論文 参考訳(メタデータ) (2021-03-22T20:36:34Z) - Self-Challenging Improves Cross-Domain Generalization [81.99554996975372]
畳み込みニューラルネットワーク(CNN)は、ラベルと相関する支配的特徴を活性化することにより、画像分類を行う。
ドメイン外データに対するCNNの一般化を著しく改善する簡単なトレーニングである自己整合表現(RSC)を導入する。
RSCはトレーニングデータ上で活性化される主要な機能に対して反復的に挑戦し、ラベルと相関する残りの機能を有効にするようネットワークに強制する。

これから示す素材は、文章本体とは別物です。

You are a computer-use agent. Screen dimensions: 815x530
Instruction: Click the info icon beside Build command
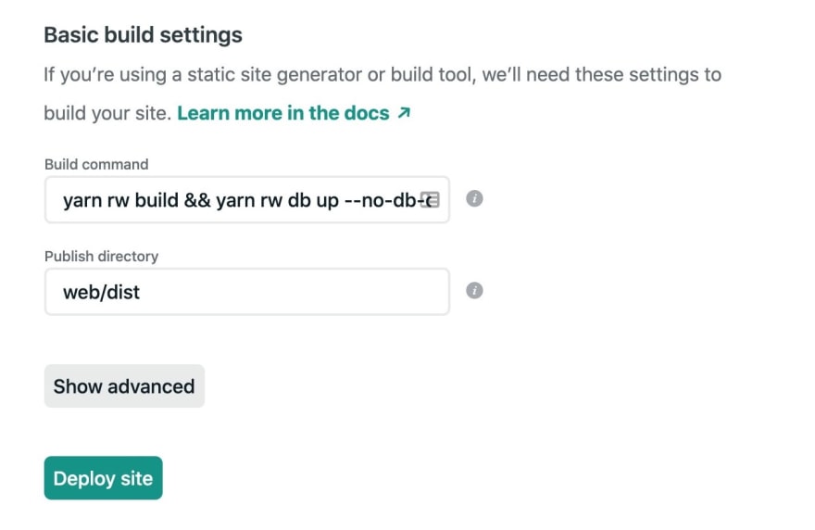[x=474, y=198]
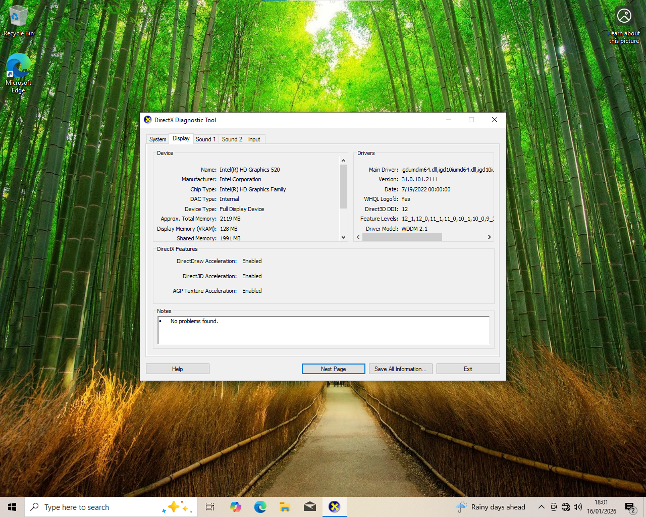Open Task View on the taskbar
The height and width of the screenshot is (517, 646).
(x=209, y=507)
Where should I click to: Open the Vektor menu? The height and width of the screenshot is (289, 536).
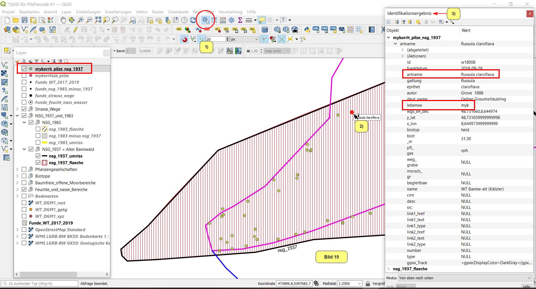click(142, 12)
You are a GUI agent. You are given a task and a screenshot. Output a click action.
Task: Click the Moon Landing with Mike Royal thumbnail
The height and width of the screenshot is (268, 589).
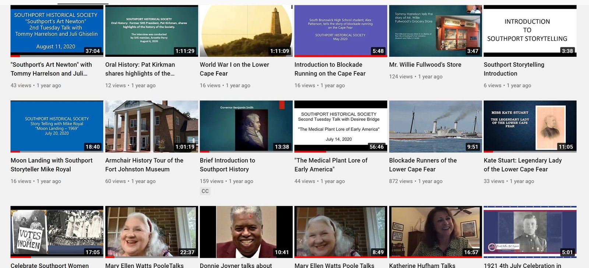[x=57, y=126]
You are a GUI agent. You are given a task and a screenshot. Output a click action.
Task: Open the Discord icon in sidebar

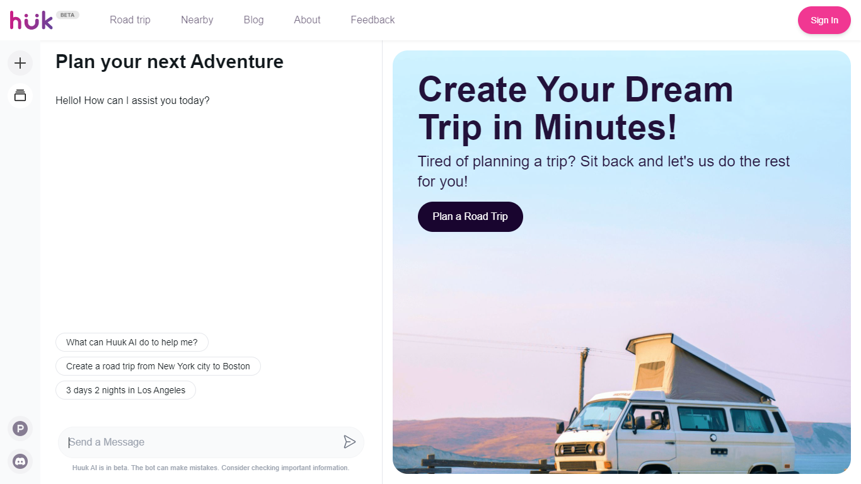[20, 461]
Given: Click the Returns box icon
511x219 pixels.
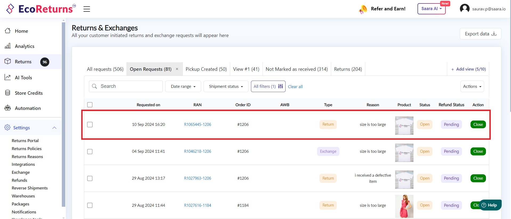Looking at the screenshot, I should pos(8,61).
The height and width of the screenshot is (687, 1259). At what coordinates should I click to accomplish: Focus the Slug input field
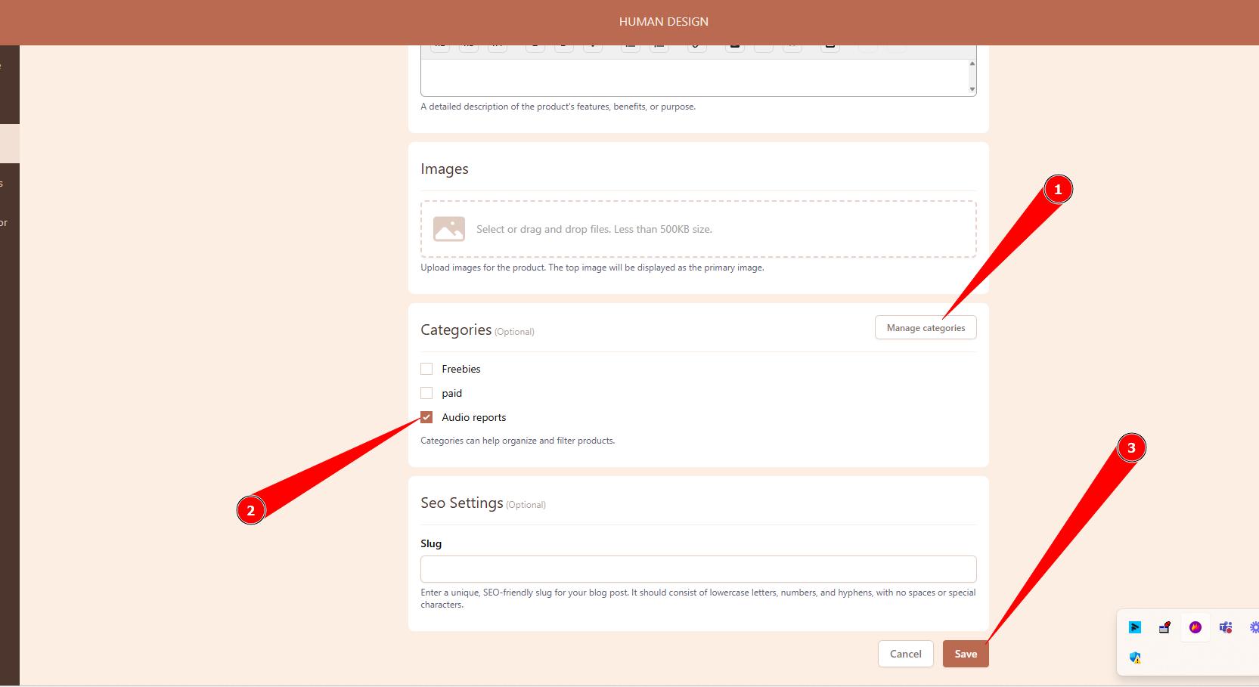[x=698, y=569]

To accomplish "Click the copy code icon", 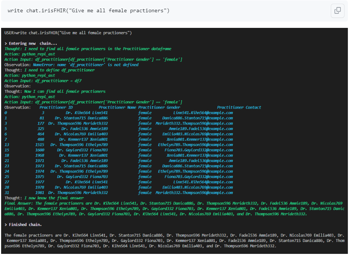I will coord(337,11).
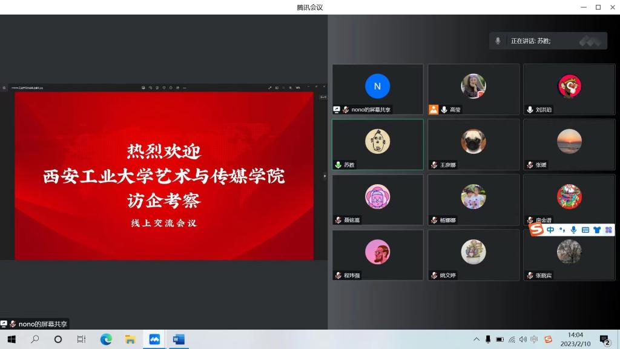The height and width of the screenshot is (349, 620).
Task: Launch Microsoft Edge from the taskbar
Action: pyautogui.click(x=106, y=339)
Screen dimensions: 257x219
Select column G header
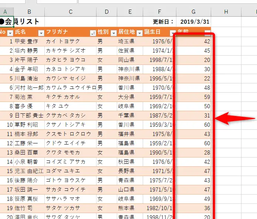(x=193, y=12)
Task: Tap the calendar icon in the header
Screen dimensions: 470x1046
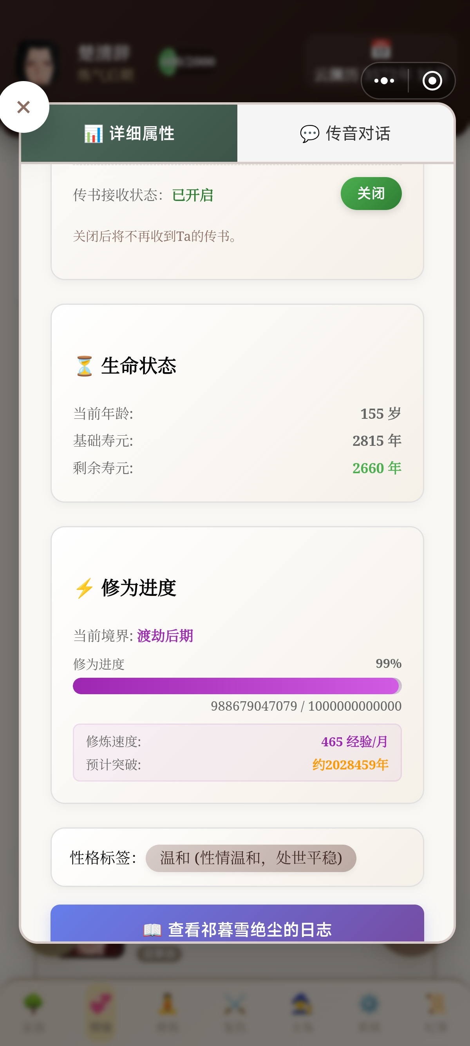Action: [381, 49]
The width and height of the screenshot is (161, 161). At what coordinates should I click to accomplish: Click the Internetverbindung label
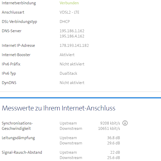19,3
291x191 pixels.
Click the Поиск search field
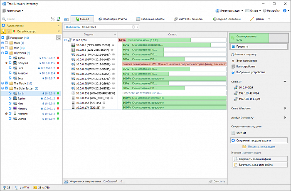(x=25, y=19)
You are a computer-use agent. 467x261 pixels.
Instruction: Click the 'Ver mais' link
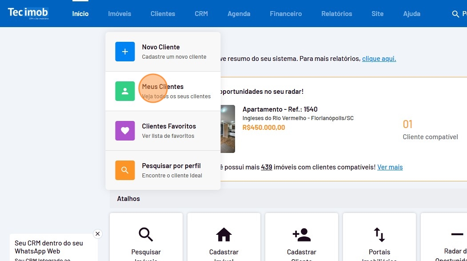pos(390,167)
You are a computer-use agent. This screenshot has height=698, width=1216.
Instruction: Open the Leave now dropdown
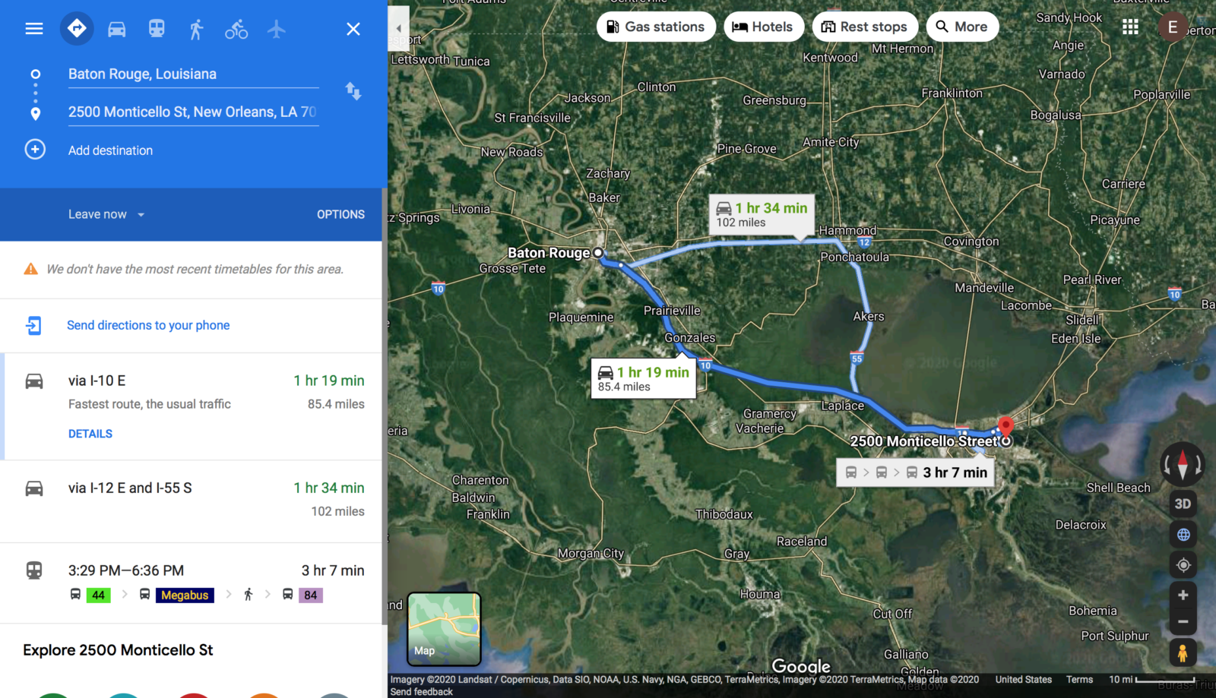pos(106,214)
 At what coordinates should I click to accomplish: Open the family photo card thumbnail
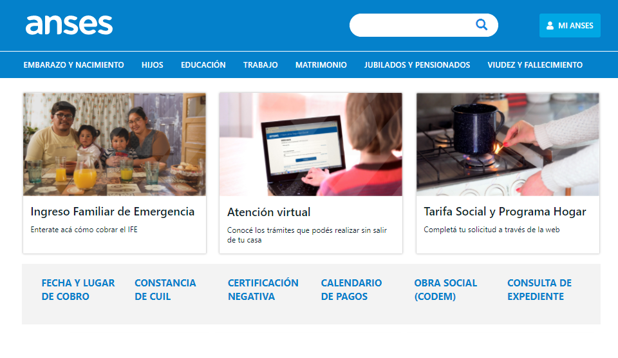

論文 参考訳(メタデータ) (2020-07-05T21:42:26Z) - Unsupervised Domain Adaptation in Person re-ID via k-Reciprocal
Clustering and Large-Scale Heterogeneous Environment Synthesis [76.46004354572956]
個人再識別のための教師なし領域適応手法を提案する。
実験結果から,ktCUDA法とSHRED法は,再同定性能において,+5.7 mAPの平均的改善を実現することがわかった。
論文 参考訳(メタデータ) (2020-01-14T17:43:52Z)
関連論文リストは本サイト内にある論文のタイトル・アブストラクトから自動的に作成しています。
指定された論文の情報です。
本サイトの運営者は本サイト(すべての情報・翻訳含む)の品質を保証せず、本サイト(すべての情報・翻訳含む)を使用して発生したあらゆる結果について一切の責任を負いません。